=== Input ===

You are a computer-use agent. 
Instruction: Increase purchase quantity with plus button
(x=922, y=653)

===
=== Input ===

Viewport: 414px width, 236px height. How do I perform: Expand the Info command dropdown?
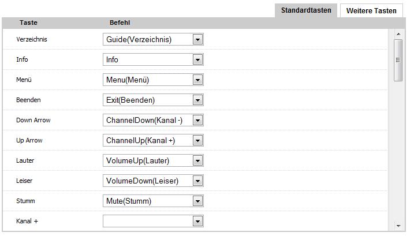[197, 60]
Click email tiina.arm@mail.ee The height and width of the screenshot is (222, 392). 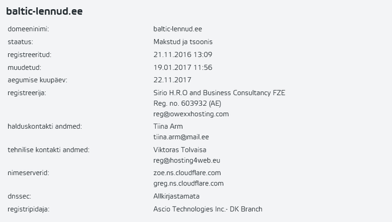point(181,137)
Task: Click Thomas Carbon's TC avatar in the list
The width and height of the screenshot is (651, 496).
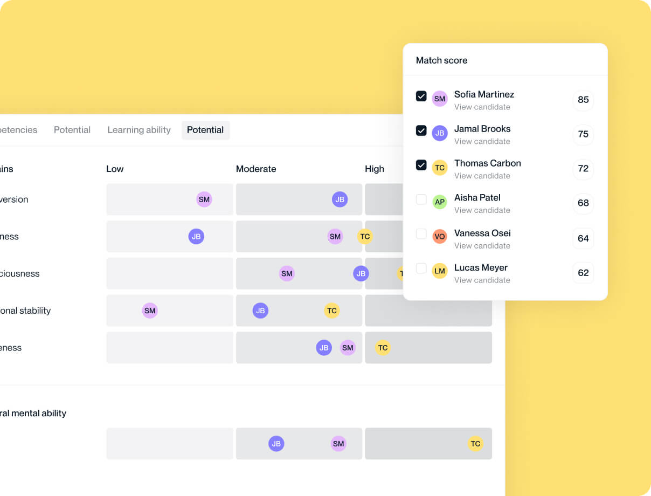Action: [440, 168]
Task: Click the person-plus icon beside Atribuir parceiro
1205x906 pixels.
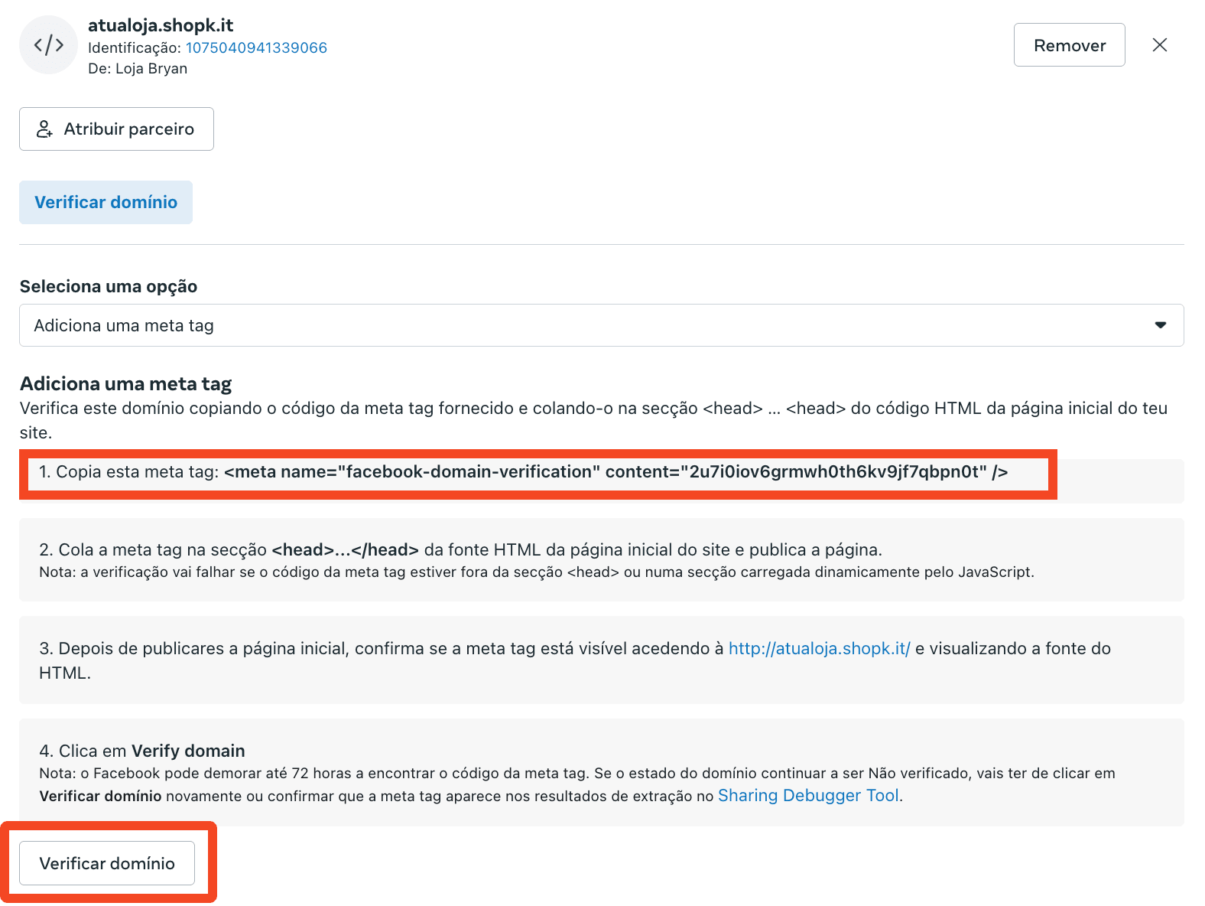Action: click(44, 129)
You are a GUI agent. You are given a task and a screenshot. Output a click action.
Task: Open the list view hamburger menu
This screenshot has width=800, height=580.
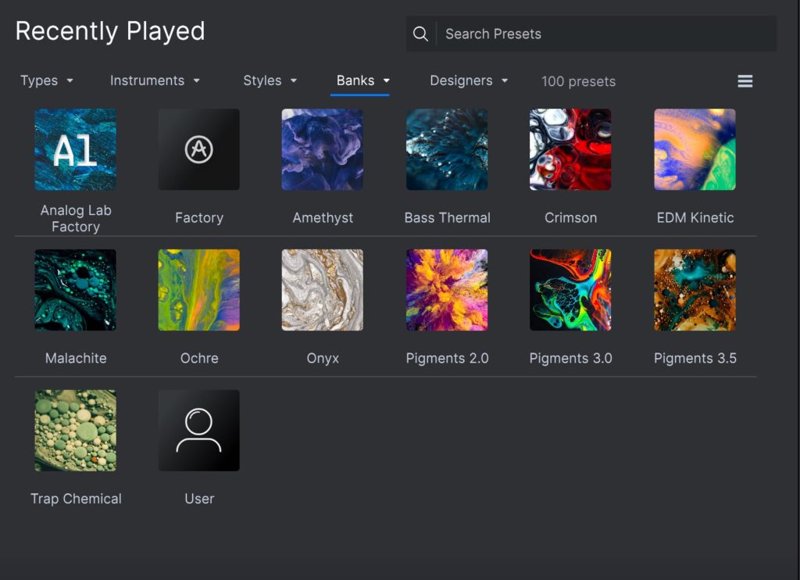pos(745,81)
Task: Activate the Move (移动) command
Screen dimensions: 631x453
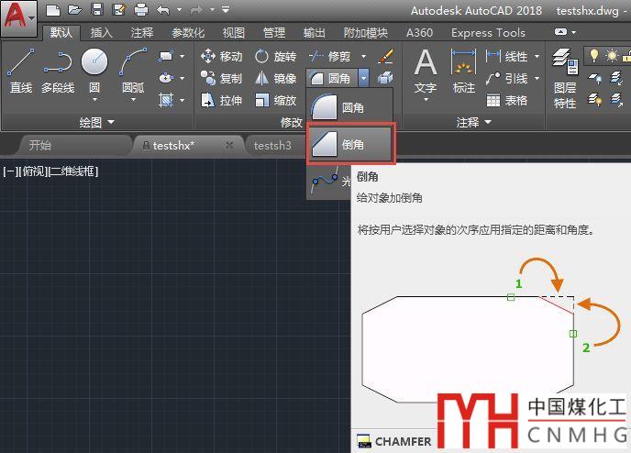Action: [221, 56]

===

* What you are asked to do *
For each line in the records that holds "agent", show that line as it stands.

* Response to the task *
You are a computer-use agent. 
You are a GUI agent. You are given a task and a screenshot. Output a click action.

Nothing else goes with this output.